By Mike Steffanos
In an article in today's Daily News, Bob Raissman dons his cranky hat and takes the Mets to task for going overboard in trying to protect the reputation of top prospect Lastings Milledge. Raissman is right on the money in condemning the silliness of the Mets official who suggested the team was considering suing Adam Rubin (unnamed in the story) for libel for saying that Milledge's "flamboyance" had made him unpopular in the International League after he sparked a bench-clearing brawl with a rough slide against the Braves' farm club.
This is the type of cartoonish strong-arm tactic the Mets have resorted to all too often in the past. Why they insist on making themselves look foolish in matters like this repeatedly is a question for which I have no answer. As a Mets fan I feel vaguely embarrassed by this, and that's an all-too familiar feeling over the years. The organization is showing signs of being run more professionally these days, but this is evidence that elements of the tragic past still linger. Someone from the Mets should be man enough, and smart enough, to apologize to Adam Rubin for even making this ridiculous suggestion.
Somehow, though, Raissman carries through to finding fault with Gary Cohen and Keith Hernandez for not spending more time on the air discussing the baggage that Milledge carries with him:
When Milledge made his Shea debut Tuesday night, both voices were toeing the company line. The theme, coming from the top down, was of a bright tomorrow. Any baggage Milledge carried into Shea was to be ignored. On a night in which a potentially big and important part of the Mets future was unveiled, the past took a backseat.
So did the truth.
Then again, both Hernandez and Cohen probably already knew how certain members of the Mets hierarchy had gone wacko - even issuing threats - to anyone with the temerity to shed some real light on Milledge. Once they ran out of nasty and stopped screaming, Mets ownership must have realized they had nothing to worry about. Most of the local media had already rolled over for Fred and Jeff Wilpon, heaping platitudes on Milledge.

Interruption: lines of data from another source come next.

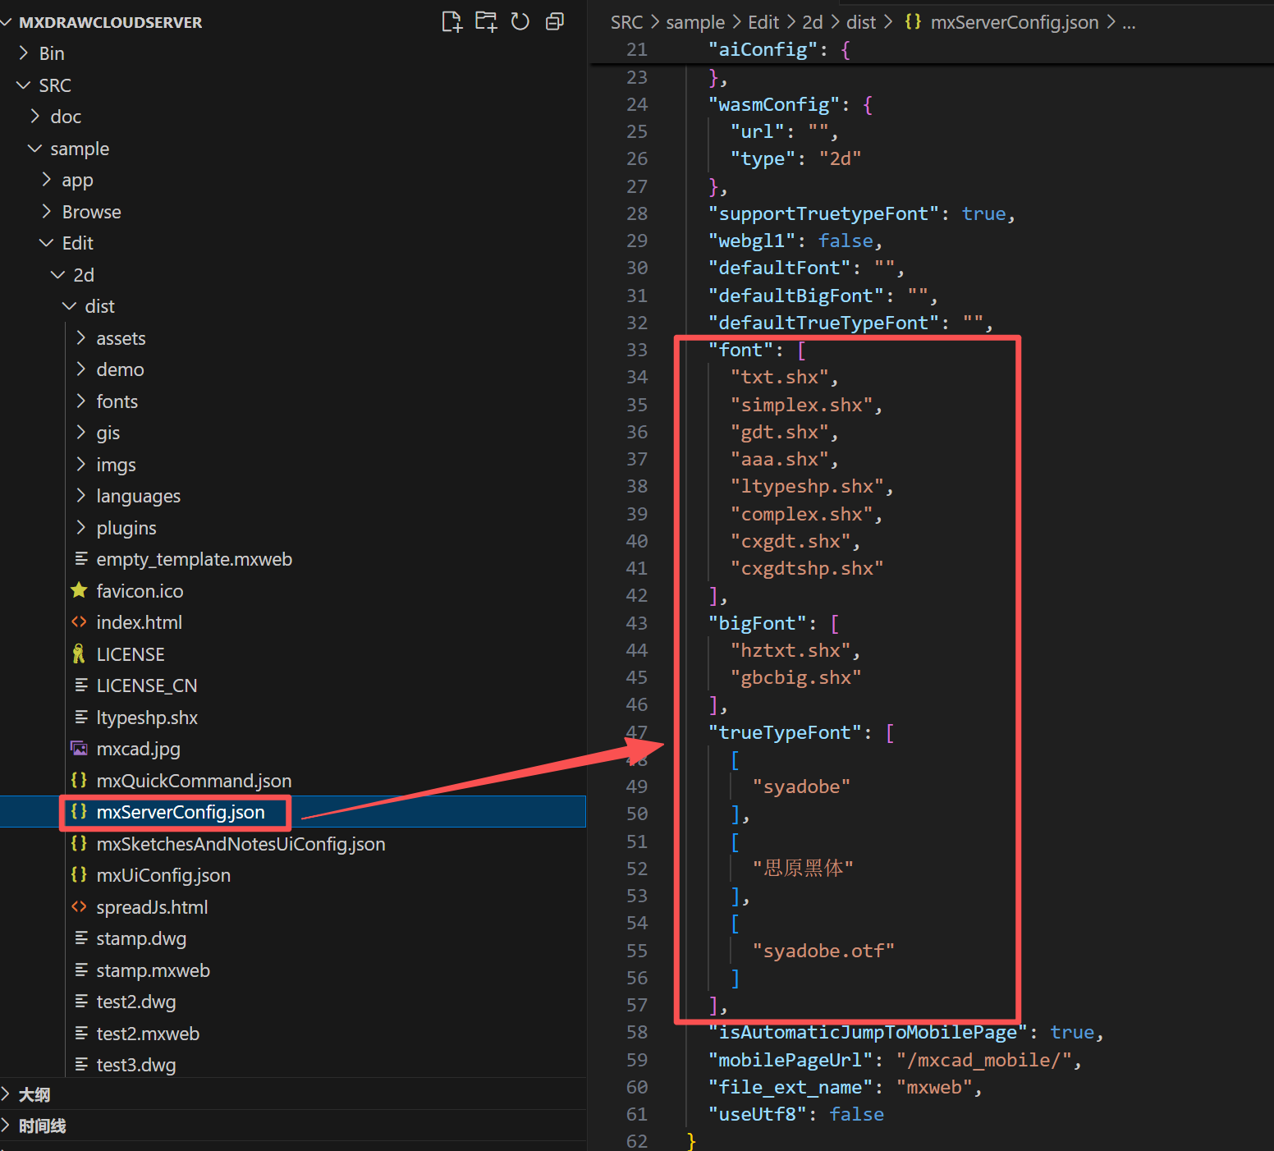Click line number 33 in the gutter

click(636, 350)
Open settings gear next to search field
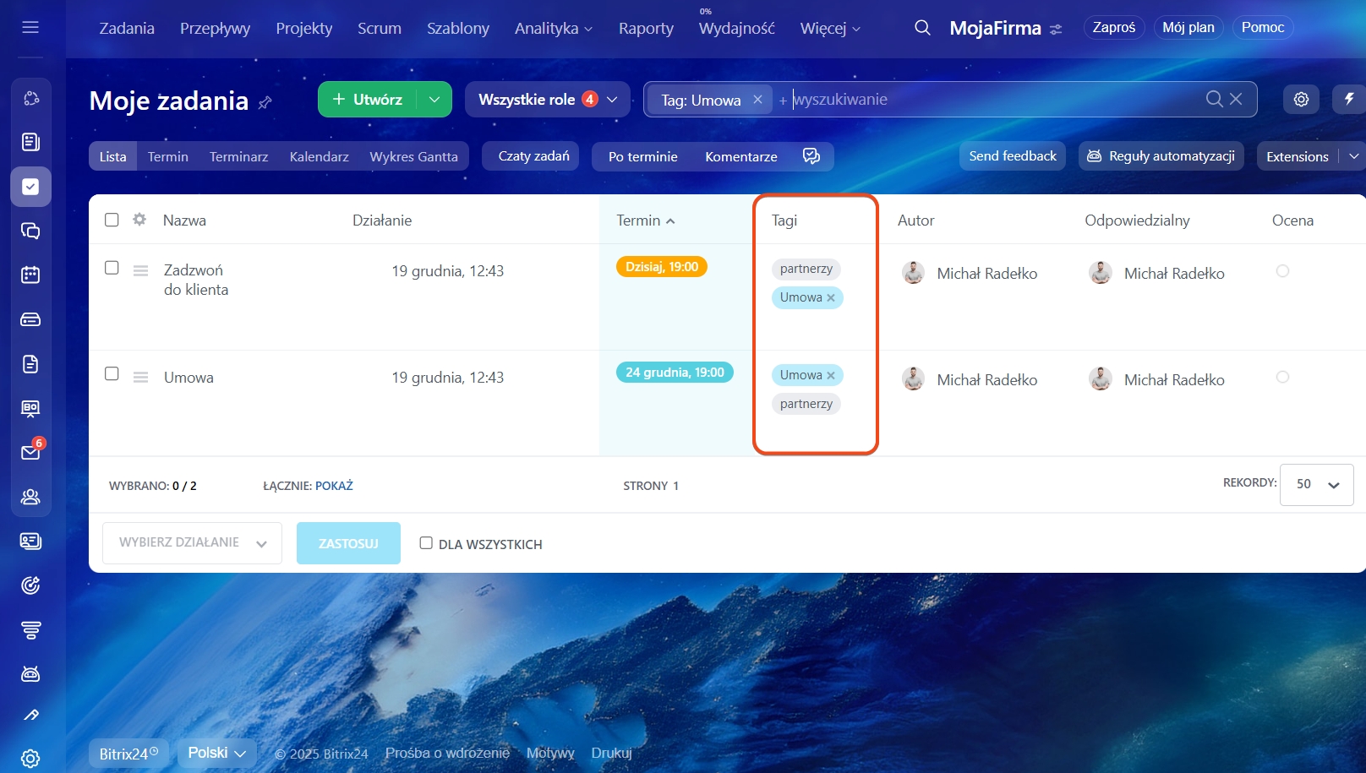This screenshot has height=773, width=1366. coord(1301,99)
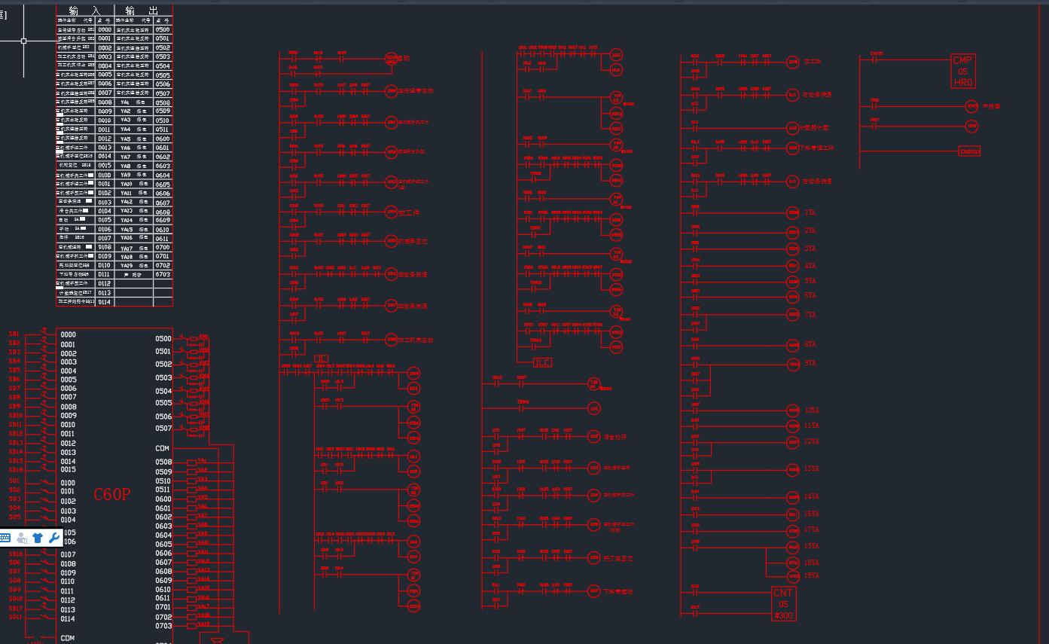Open the soft keyboard on the input-method toolbar
Viewport: 1049px width, 644px height.
tap(5, 538)
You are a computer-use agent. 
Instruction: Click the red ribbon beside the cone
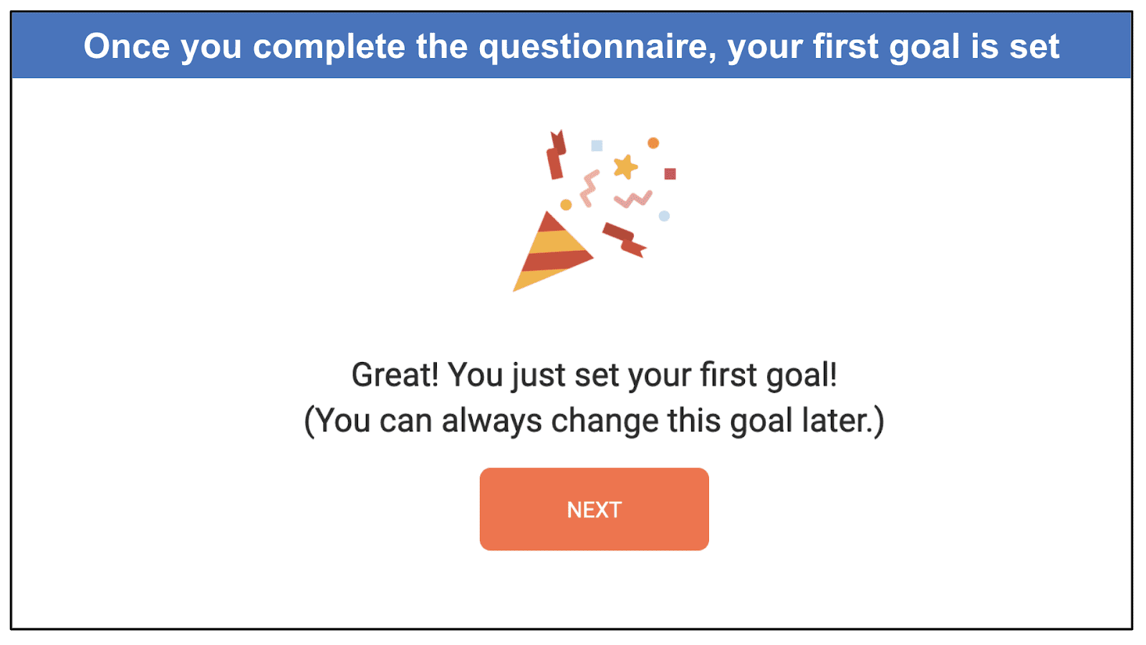pos(625,240)
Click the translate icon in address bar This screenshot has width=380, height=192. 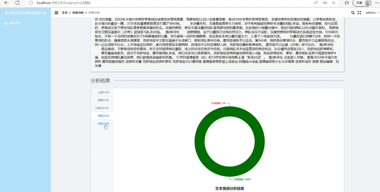[x=325, y=3]
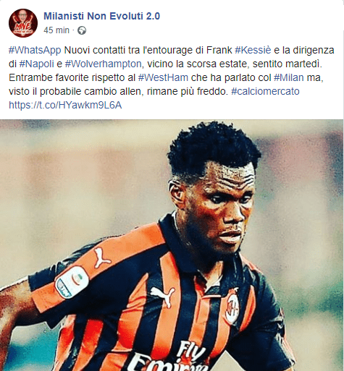Viewport: 344px width, 371px height.
Task: Browse the #calciomercato hashtag
Action: pos(265,92)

Either that, or they got hung up on the smoke-screen issue of the rather large cross Milledge was wearing around his neck.
So, there was hardly a word or whisper about how Milledge, during spring training, often had his watch set on "Pedro time," taking the star trip and arriving at the ballpark late. What about those legal issues Milledge encountered when he was drafted by the Mets in 2003? They were a figment of some reporter's imagination, right?
Okay, Bob, so let me get this straight. You feel like the conversation in the booth should have gone something like this:
Gary: And here comes Lastings Milledge to the plate for his first-ever major-League at bat.
Keith: Check out that hair, Gary, and that huge cross the kid's wearing. We heard this kid was somewhat of a hot dog, so I guess we shouldn't be surprised. Anyway, the young ladies in the stands seem to like it.
Gary: Speaking of young ladies, Keith, we should remind our viewers that, just before Lastings was drafted, he got into a lot of trouble for having sex with his 15-year-old girlfriend. And there were unsubstantiated rumors that he slept with even younger girls.
Keith: Speaking of sleeping, in spring training this kid seemed to like to sleep in sometimes and show up late for meetings.
Gary: Yeah, Keith. There are a few questions about the makeup of this kid. Perhaps the Mets should just try to unload him like they did with that young lefty a couple of years ago. Remember, the one that smoked pot and got into car accidents... What was the kid's name?
Raissman was right to be offended by the buffoonish reaction towards Rubin, but his attack on Gary and Keith was just dumb. It wasn't their place to drag up a lot of negative stuff on Milledge during his debut. They are responsible for calling a baseball game, not engaging in investigative journalism. Mets fans have had ample opportunity to read all of this stuff, which has been extensively covered in the press. There really was no place for it Tuesday night. If Milledge's "flamboyance" starts having an effect in the Mets clubhouse, then it becomes a story on the telecast.
NY Baseball Central: The Libel Threat
Mike McGann takes the Mets to task for the silly libel threat.
Newsday: Carlos Delgado
David Lennon reports on the vicious slump that Carlos Delgado is mired in, and the exaggerated shift teams are playing against him. Lennon cites hitting coach Rick Down on how the shift affects Delgado when he isn't hitting well:
What's happening to him is that he sees the shift and that they're playing him to pull, pull, pull. He's getting good pitches to hit, but he's getting over the ball at the end off his swing - rolling his wrist and getting topspin.
When he gets a good swing at it, he's going to get inside the ball with his hands and hit through the ball and get it into the outfield. Then it doesn't matter where the infielders are playing him. It's the same with Giambi. Neither one of them is getting paid to hit ground balls.
New York Times: Cliff Floyd
Ben Shpigel has a great feature on the Mets let fielder, and his willingness to mentor younger players -- including the one that will probably take his place next year.
Metstradamus: Barry Bonds
Metstradamus dares to eschew the prevailing opinions on the Giants slugger. For what it's worth, I agree with him completely.